We constructed the Cox models and RSFs using nonparametric bootstrap samples from the 2010–2012 cohort. We then evaluated each of the models using the out of bag samples from the 2010–2012 cohort and the independent 2013–2015 cohort. In this article, we focus exclusively on evaluation of performance on the 2013–2015 cohort. We examined model calibration and predictive distributions graphically and captured discrimination with the C-index²¹ at 2 years following each clinic visit. All analyses were performed using the R programming language 3.3.0 (R Foundation for Statistical Computing, Vienna, Austria) with rms,²² randomForestSRC,^16,23,24 and survivalROC²⁵ libraries.

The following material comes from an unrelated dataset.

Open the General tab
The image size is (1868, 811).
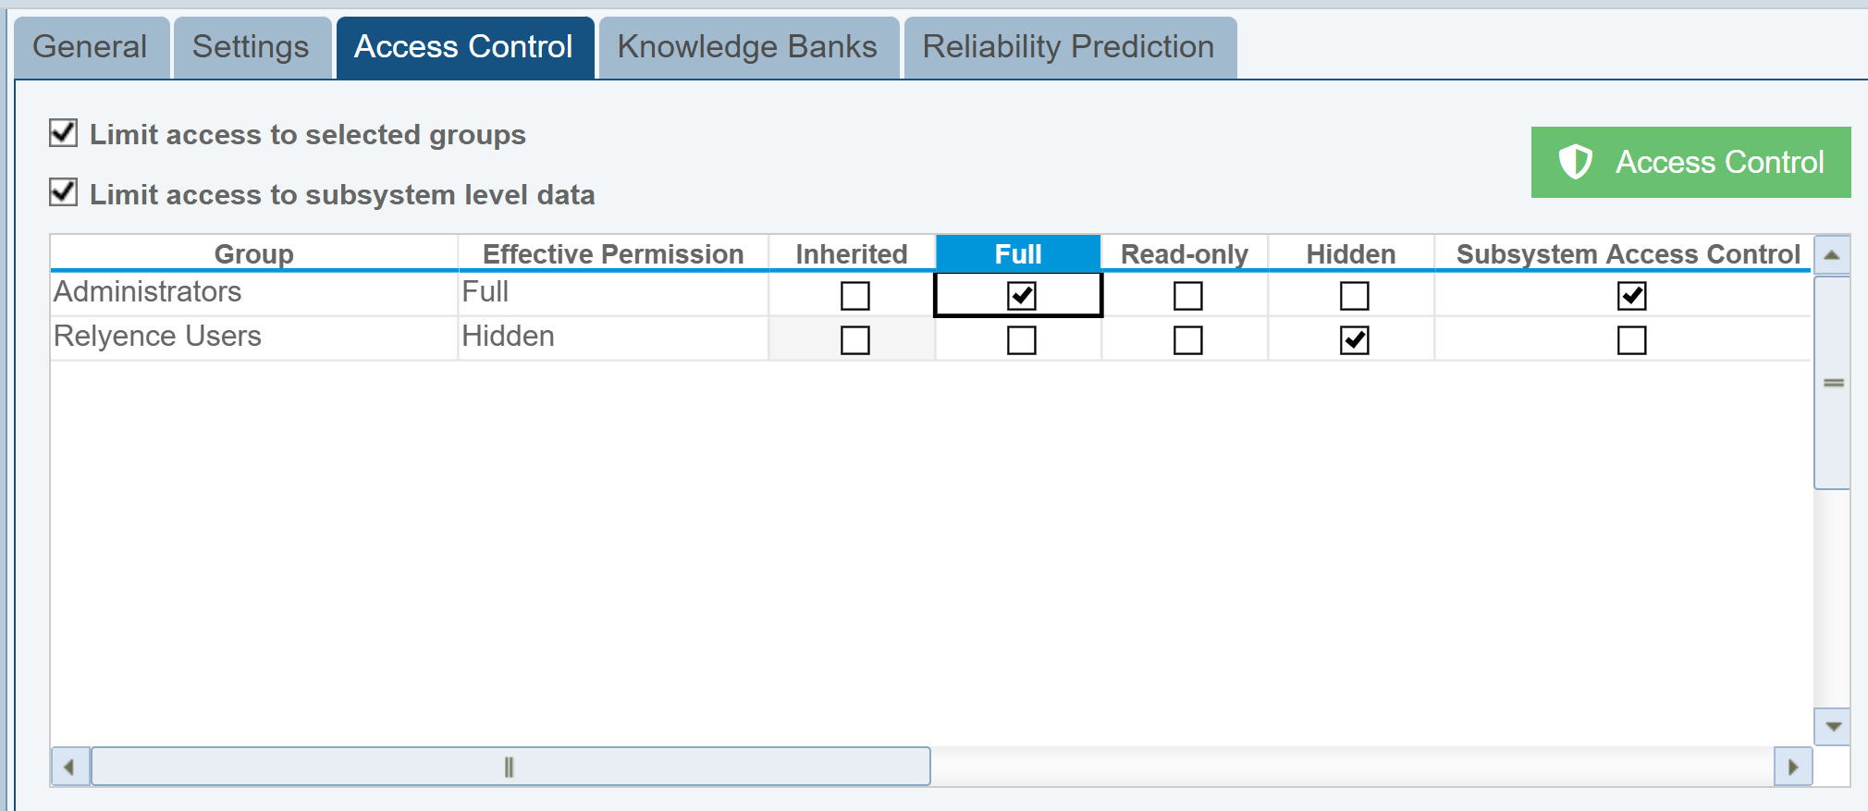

Calculating the Value of Genotyping Using Discrete Event Simulation

To estimate the incremental value of genotype tailored therapy over standard prescribing, we defined four distinct utility functions that represent different approaches to summarizing adverse outcomes, costs of treatment for adverse outcomes, and costs of testing. Let $U_{med, b}$ be the expected utility associated with therapeutic approach b once an indication for medication med has occurred, and let b = std for standard, non-tailored therapy and b = gtt for genotype tailored therapy. To examine the impact of genotype tailored therapy, we calculate $U_{med, std}$ , $U_{med, gtt}$ , and $Δ U_{med} = f (U_{med, std}, U_{med, gtt})$ , where $Δ U_{med}$ , a function of $U_{med, std}$ , and $U_{med, gtt}$ , captures the expected benefit of genotype tailored therapy after an indication arises. The value $Δ U_{med}$ depends on variant allele frequencies, adverse event/failure rates, relative rate reductions due to genotyping, secular death rates, costs, the follow-up timeframe, and so on. In this article, we consider the utility functions: all adverse events (AEs), severe adverse events (SAEs), quality-adjusted life years (QALY), and net health benefit (NHB). For AE, SAE, and QALY, $Δ U_{med} = U_{med, std} - U_{med, gtt}$ is a simple difference (i.e., the difference in the expected number of AEs). In contrast, for NHB, $Δ U_{med} = Δ QAL Y_{med} - Δ Cos t_{med} / λ,$ where $Δ QAL Y_{med}$ and $Δ Cos t_{med}$ are the difference in QALYs and costs, respectively, for genotype tailored therapy compared to standard therapy, and $λ$ is a willingness to pay threshold that represents the amount society is willing to pay per quality-adjusted life year gained. In this article, we used a willingness to pay threshold equal to $100,000 ($50,000 is another commonly used value).²⁶

To calculate expected benefits for each utility function by medication combination, we appeal to discrete event simulation (DES) methods.^27–30 As described in detail in previously published work³¹ and using parameters shown in Appendix II, the underlying DES jointly models the prescription incidence, health, and mortality outcomes among patients prescribed antiplatelet therapy, a statin, or warfarin. The demographic profile of the simulated patient population was matched to the VUMC MH population based on age and gender. The model assumes the health sector perspective and incorporates medical costs, pharmaceutical costs, and clinical outcomes based on prior randomized trials and on previous cost-effectiveness studies of antiplatelet therapy, simvastatin, and warfarin. The DES compared a base case scenario under which no genetic testing is used to guide therapeutic decisions to a genotype-tailored scenario under which a genetic test is ordered and acted upon when appropriate. For our DES model outcomes, we consider a 1-year timeframe after medication prescriptions, as the differential impact of genotype-tailored therapy versus standard therapy on AEs is concentrated within the year after initiating therapy.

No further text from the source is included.